The site showed more than 90,000 classified US military documents on Afghanistan war, and about 400,000 classified US files on the Iraq war. The two leaks represented the largest security breaches of their kind in US military history.

Wikileaks followed this up with the release of 250,000 secret diplomatic cables from US embassies around the world, with some of the information published by newspapers such as The New York Times and The Guardian.

He was wanted by the US over an alleged conspiracy to obtain and disclose national defence information. Assange always denied wrongdoing and won support for his case from human rights organisations and journalist groups across the world.

Assange had been in custody at Belmarsh prison for more than five years, but his lengthy legal battle in the UK over his extradition goes back longer.

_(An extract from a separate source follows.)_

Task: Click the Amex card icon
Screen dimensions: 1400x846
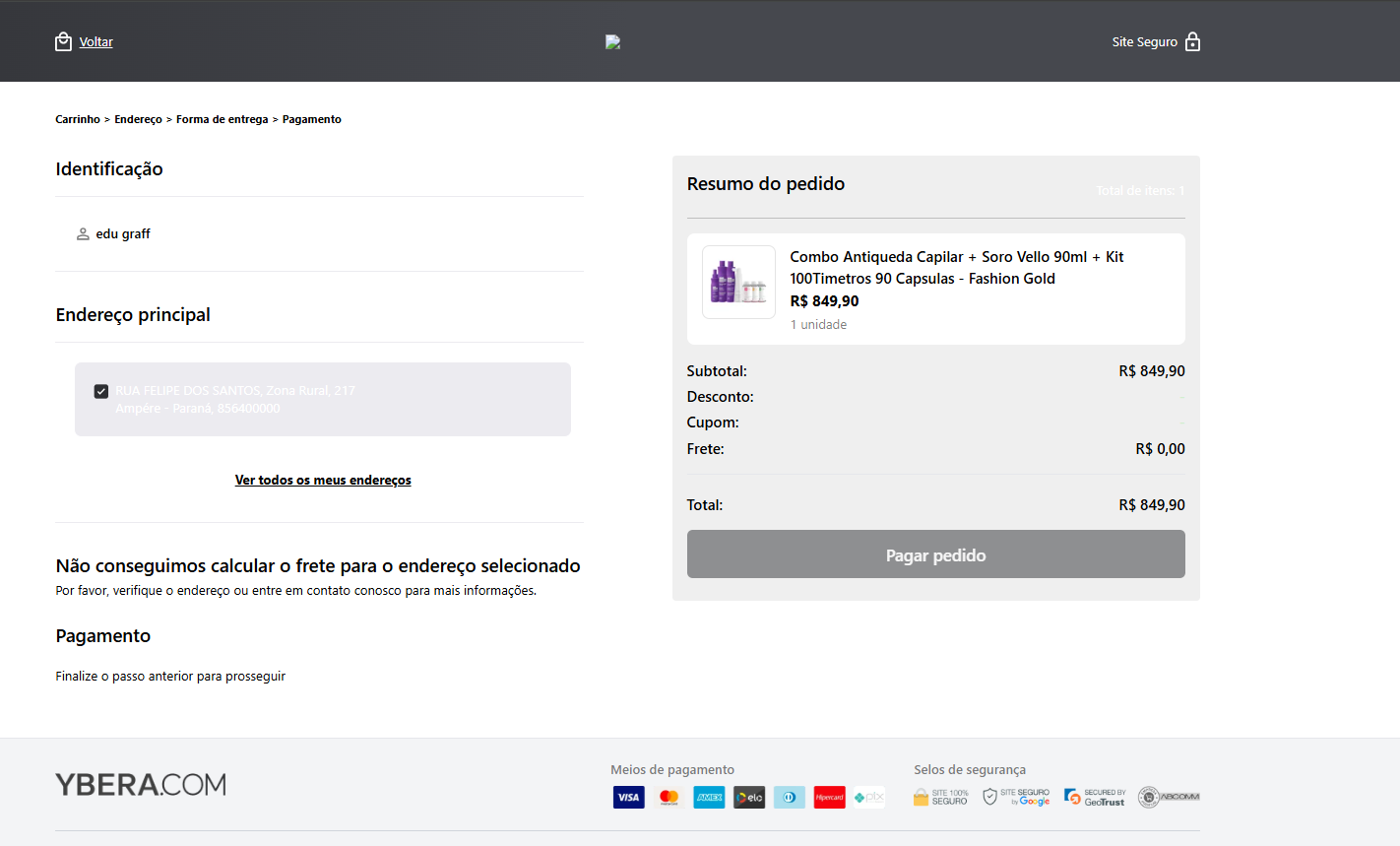Action: click(709, 798)
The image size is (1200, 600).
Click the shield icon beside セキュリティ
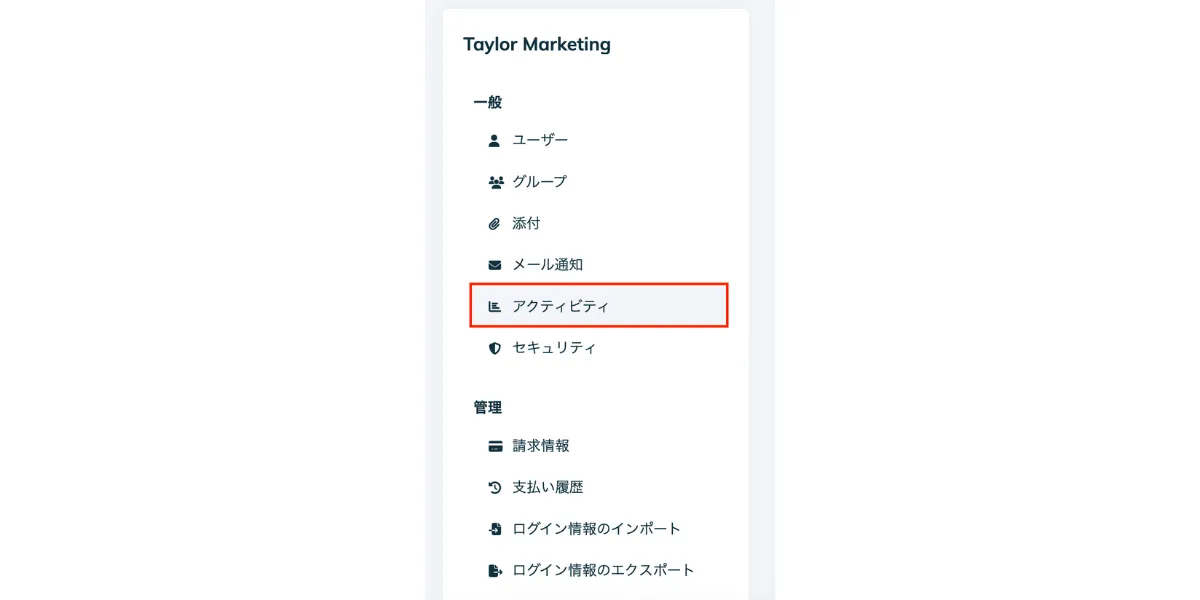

It saw him enter and live in the Ecuadorean Embassy in London, after requesting political asylum, in June 2012.

In April 2019, Ecuador withdrew his asylum, blaming “repeated violations” of “international conventions and daily-life protocols”. He was then detained in Belmarsh prison.

File photo dated 19/5/2017 of Julian Assange speaks from the balcony of the Ecuadorian embassy in London. Assange is set to make his final bid for a domestic appeal against a judge's ruling over his extradition to the United States. The WikiLeaks founder is wanted in the US over an alleged conspiracy to obtain and disclose national defence information following the publication of hundreds of thousands of leaked documents relating to the Afghanistan and Iraq wars. Issue date: Tuesday February 20, 2024.
Julian Assange speaks from the balcony of the Ecuadorian embassy in London in 2017. (Alamy)

In a January 2021 ruling, then-district judge Vanessa Baraitser said Assange should not be sent to the US, citing a real and “oppressive” risk of suicide, while ruling against him on all other issues.

Later that year, US authorities won a High Court bid to overturn this block, paving the way towards Assange’s extradition.

Assange was due to bring his own challenge to the High Court in early July after he was recently given the go-ahead to challenge the original judge’s dismissal of parts of his case.

In exchange for pleading guilty to the single felony charge under the Espionage Act, with prosecutors agreeing to a sentence of five years.

However, Assange avoids US custody by receiving credit for time spent in a British prison.

The extradition request is now dropped and Assange will not face any other charges, meaning he is free to return to his home country of Australia.

Assange is set to touch down in the Australian capital Canberra on Wednesday morning.

He will eventually be reunited with his wife, two young sons and other members of the family.

Assange will pay half a million US dollars (£394,000) for the chartered flight on which he left Stansted, accompanied by a WikiLeaks lawyer, a representative of the Australian government and a medic to check on his health.

WikiLeaks has launched a fundraising campaign to pay for the flight which has so far raised more than £250,000.